Collected data

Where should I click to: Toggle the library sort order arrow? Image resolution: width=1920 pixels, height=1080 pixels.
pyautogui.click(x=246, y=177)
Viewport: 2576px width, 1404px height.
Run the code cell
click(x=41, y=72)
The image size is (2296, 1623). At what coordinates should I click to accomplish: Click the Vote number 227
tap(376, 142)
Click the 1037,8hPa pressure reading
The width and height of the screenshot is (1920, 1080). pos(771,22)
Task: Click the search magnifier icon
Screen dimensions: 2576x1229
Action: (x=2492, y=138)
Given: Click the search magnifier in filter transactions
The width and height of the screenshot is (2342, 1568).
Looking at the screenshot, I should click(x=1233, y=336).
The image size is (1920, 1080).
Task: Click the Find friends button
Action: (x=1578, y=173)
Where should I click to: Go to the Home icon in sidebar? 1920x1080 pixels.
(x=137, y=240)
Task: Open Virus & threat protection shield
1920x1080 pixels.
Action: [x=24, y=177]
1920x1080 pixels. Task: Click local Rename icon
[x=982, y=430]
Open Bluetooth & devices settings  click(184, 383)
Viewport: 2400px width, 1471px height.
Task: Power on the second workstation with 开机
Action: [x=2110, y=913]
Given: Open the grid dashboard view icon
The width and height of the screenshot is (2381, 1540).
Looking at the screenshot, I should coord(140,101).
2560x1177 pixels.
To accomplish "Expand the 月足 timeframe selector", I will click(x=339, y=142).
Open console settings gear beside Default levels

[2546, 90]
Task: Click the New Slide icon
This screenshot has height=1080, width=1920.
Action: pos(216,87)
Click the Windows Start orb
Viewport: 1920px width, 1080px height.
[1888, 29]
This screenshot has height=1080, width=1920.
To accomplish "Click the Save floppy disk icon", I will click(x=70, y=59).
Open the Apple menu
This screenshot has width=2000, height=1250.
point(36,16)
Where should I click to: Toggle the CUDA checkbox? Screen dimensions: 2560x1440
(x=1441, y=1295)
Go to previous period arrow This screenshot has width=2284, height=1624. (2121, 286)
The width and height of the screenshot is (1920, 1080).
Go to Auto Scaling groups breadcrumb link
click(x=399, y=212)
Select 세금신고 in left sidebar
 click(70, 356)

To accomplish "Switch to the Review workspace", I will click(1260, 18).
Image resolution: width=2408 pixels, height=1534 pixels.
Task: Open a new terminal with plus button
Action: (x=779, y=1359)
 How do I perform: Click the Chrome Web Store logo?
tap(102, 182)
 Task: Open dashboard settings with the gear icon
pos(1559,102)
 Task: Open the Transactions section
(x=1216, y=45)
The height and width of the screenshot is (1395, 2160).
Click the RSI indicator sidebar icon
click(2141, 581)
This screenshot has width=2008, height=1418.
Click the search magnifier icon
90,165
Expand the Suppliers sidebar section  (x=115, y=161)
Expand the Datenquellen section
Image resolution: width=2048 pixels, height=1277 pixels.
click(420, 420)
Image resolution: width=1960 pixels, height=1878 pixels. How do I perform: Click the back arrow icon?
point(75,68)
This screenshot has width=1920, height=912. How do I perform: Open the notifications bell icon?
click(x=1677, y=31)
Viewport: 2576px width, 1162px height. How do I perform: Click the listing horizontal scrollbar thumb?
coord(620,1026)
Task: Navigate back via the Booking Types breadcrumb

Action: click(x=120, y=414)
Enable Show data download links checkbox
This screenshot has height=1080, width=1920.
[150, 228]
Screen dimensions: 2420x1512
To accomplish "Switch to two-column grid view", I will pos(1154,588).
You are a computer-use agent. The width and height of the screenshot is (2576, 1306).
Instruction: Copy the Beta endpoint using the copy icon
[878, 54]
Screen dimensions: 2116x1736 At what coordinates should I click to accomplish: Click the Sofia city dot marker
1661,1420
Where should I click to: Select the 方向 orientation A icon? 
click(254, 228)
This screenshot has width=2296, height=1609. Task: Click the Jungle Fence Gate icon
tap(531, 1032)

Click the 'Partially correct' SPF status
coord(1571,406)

→ EXERCISE PROMPT:
The whole of the data must be given back word for word.

→ EXERCISE RESULT:
Where should I click to: Toggle the library sort order arrow? Image resolution: width=1920 pixels, height=1080 pixels.
pyautogui.click(x=246, y=177)
Viewport: 2576px width, 1404px height.
Run the code cell
click(x=41, y=72)
The image size is (2296, 1623). At what coordinates should I click to accomplish: Click the Vote number 227
tap(376, 142)
Click the 1037,8hPa pressure reading
The width and height of the screenshot is (1920, 1080). pos(771,22)
Task: Click the search magnifier icon
Screen dimensions: 2576x1229
Action: (x=2492, y=138)
Given: Click the search magnifier in filter transactions
The width and height of the screenshot is (2342, 1568).
Looking at the screenshot, I should click(x=1233, y=336).
The image size is (1920, 1080).
Task: Click the Find friends button
Action: (x=1578, y=173)
Where should I click to: Go to the Home icon in sidebar? 1920x1080 pixels.
(x=137, y=240)
Task: Open Virus & threat protection shield
1920x1080 pixels.
Action: [x=24, y=177]
1920x1080 pixels. Task: Click local Rename icon
[x=982, y=430]
Open Bluetooth & devices settings  click(184, 383)
Viewport: 2400px width, 1471px height.
Task: Power on the second workstation with 开机
Action: [x=2110, y=913]
Given: Open the grid dashboard view icon
The width and height of the screenshot is (2381, 1540).
Looking at the screenshot, I should coord(140,101).
2560x1177 pixels.
To accomplish "Expand the 月足 timeframe selector", I will click(x=339, y=142).
Open console settings gear beside Default levels

[2546, 90]
Task: Click the New Slide icon
This screenshot has height=1080, width=1920.
Action: pos(216,87)
Click the Windows Start orb
Viewport: 1920px width, 1080px height.
[1888, 29]
This screenshot has height=1080, width=1920.
To accomplish "Click the Save floppy disk icon", I will click(x=70, y=59).
Open the Apple menu
This screenshot has width=2000, height=1250.
point(36,16)
Where should I click to: Toggle the CUDA checkbox? Screen dimensions: 2560x1440
(x=1441, y=1295)
Go to previous period arrow This screenshot has width=2284, height=1624. (2121, 286)
The width and height of the screenshot is (1920, 1080).
Go to Auto Scaling groups breadcrumb link
click(x=399, y=212)
Select 세금신고 in left sidebar
 click(70, 356)

To accomplish "Switch to the Review workspace", I will click(1260, 18).
Image resolution: width=2408 pixels, height=1534 pixels.
Task: Open a new terminal with plus button
Action: (x=779, y=1359)
 How do I perform: Click the Chrome Web Store logo?
tap(102, 182)
 Task: Open dashboard settings with the gear icon
pos(1559,102)
 Task: Open the Transactions section
(x=1216, y=45)
The height and width of the screenshot is (1395, 2160).
Click the RSI indicator sidebar icon
click(2141, 581)
This screenshot has width=2008, height=1418.
Click the search magnifier icon
90,165
Expand the Suppliers sidebar section  (x=115, y=161)
Expand the Datenquellen section
Image resolution: width=2048 pixels, height=1277 pixels.
click(420, 420)
Image resolution: width=1960 pixels, height=1878 pixels. How do I perform: Click the back arrow icon?
point(75,68)
This screenshot has width=1920, height=912. How do I perform: Open the notifications bell icon?
click(x=1677, y=31)
Viewport: 2576px width, 1162px height. How do I perform: Click the listing horizontal scrollbar thumb?
coord(620,1026)
Task: Navigate back via the Booking Types breadcrumb

Action: click(x=120, y=414)
Enable Show data download links checkbox
This screenshot has height=1080, width=1920.
[150, 228]
Screen dimensions: 2420x1512
To accomplish "Switch to two-column grid view", I will pos(1154,588).
You are a computer-use agent. The width and height of the screenshot is (2576, 1306).
Instruction: Copy the Beta endpoint using the copy icon
[878, 54]
Screen dimensions: 2116x1736 At what coordinates should I click to accomplish: Click the Sofia city dot marker
1661,1420
Where should I click to: Select the 方向 orientation A icon? 
click(254, 228)
This screenshot has width=2296, height=1609. Task: Click the Jungle Fence Gate icon
tap(531, 1032)

Click the 'Partially correct' SPF status
coord(1571,406)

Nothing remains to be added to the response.